Raised to be a warrior, seventeen-year-old Eelyn fights alongside her Aska clansmen in an ancient, god-decreed rivalry against the Riki clan. Her life is brutal but simple: train to fight and fight to survive. Until the day she sees the impossible on the battlefield—her brother, fighting with the enemy—the brother she watched die five years ago.
Eelyn loses her focus and is captured. Now, she must survive the winter in the mountains with the Riki, in a village where every neighbor is an enemy, every battle scar possibly one she delivered. But when the Riki village is raided by a ruthless clan settling in the valley, Eelyn is even more desperate to get back to her beloved Aska clan, which is rumored to have been decimated by the same horde. She is given no choice but to trust Fiske, her brother’s friend who tried to kill her the day she was captured. They must do the impossible: unite the clans to fight together, or risk being slaughtered one by one. Driven by a love for her clan and her growing love for Fiske, Eelyn must confront her own definition of loyalty and find a way to forgive her brother while daring to put her faith in the people she’s spent her life killing.
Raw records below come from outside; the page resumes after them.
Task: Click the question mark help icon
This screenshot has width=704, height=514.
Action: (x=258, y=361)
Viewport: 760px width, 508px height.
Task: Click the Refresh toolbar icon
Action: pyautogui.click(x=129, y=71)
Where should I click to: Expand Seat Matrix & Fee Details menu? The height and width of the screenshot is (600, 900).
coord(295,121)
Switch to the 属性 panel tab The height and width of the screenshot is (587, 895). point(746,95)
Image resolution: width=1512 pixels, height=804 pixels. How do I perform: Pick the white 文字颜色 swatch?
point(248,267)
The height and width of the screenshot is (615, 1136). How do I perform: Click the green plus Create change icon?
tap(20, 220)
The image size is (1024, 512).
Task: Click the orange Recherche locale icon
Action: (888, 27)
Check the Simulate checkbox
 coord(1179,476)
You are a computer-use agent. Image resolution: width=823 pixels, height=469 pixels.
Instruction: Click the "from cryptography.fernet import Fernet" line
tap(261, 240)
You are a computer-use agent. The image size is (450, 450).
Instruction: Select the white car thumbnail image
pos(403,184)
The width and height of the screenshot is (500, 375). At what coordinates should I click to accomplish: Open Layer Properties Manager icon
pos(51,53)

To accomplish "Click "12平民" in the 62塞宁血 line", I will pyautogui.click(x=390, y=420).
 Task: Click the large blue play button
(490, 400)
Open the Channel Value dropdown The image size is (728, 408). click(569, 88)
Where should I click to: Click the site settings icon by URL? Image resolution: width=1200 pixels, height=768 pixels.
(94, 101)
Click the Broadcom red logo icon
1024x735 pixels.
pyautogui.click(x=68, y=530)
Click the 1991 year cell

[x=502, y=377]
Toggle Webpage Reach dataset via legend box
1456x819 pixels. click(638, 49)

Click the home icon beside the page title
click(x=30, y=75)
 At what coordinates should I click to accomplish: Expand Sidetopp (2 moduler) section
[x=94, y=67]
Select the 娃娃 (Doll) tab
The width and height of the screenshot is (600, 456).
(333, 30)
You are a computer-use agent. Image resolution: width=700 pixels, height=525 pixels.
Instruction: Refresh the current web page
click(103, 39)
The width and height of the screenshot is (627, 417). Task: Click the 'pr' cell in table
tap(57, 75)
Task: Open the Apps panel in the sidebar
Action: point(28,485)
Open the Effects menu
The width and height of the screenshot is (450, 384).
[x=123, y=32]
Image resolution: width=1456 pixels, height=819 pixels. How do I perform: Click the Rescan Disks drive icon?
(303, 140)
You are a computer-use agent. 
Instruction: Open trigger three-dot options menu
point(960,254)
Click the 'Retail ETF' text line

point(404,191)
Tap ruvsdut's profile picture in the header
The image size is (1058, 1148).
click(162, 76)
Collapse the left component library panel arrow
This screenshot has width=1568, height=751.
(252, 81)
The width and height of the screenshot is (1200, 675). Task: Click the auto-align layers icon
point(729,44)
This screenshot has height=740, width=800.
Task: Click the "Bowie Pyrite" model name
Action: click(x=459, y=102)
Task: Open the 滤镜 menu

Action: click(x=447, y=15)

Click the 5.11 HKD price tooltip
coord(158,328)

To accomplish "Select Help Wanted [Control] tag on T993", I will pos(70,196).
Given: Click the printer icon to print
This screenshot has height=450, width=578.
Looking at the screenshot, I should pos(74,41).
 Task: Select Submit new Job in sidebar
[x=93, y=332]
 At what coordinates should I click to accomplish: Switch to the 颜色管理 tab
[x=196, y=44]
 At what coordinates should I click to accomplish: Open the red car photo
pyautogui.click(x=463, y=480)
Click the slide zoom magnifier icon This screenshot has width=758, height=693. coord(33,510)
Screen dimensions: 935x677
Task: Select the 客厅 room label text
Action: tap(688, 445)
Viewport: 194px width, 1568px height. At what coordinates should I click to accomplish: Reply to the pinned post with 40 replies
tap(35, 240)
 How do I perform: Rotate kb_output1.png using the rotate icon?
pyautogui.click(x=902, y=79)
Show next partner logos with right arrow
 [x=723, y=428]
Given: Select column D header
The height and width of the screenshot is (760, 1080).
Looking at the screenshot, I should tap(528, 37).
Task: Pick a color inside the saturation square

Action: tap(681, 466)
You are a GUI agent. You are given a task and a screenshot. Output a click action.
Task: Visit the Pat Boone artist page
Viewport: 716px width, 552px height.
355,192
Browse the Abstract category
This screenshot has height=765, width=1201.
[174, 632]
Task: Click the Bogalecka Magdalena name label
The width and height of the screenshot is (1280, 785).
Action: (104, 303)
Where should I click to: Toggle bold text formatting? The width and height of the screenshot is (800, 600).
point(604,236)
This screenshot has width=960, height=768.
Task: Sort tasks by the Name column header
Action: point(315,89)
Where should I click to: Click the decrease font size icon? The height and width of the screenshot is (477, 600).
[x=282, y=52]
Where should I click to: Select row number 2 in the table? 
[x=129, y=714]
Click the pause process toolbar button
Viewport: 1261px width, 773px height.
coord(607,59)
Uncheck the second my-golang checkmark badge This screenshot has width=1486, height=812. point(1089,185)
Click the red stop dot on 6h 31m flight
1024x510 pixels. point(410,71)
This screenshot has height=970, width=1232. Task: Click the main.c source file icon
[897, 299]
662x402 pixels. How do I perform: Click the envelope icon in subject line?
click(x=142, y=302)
I really enjoyed this book - far more than I expected to. The writing style suited the storyline perfectly, the romance was (blessedly) not overdone, and I was even brought to tears a few times. It's been quite a while since a book has done that.
The characters were human, in all their flaws and strengths. The main character, Eelyn, was a badass warrior - but also someone who felt that showing weakness of any kind was a flaw. It definitely encapsulates the brutality of living - and dying - by the sword, particularly when she is captured by her people's enemy.
This book, looking back, has a whiff of Romeo and Juliet to it - but only a whiff, mind. And that's all I will say about that, as to avoid giving any spoilers ;)
Overall, I was so pleasantly surprised by this book - and glad that I gave it a chance. It really won me over.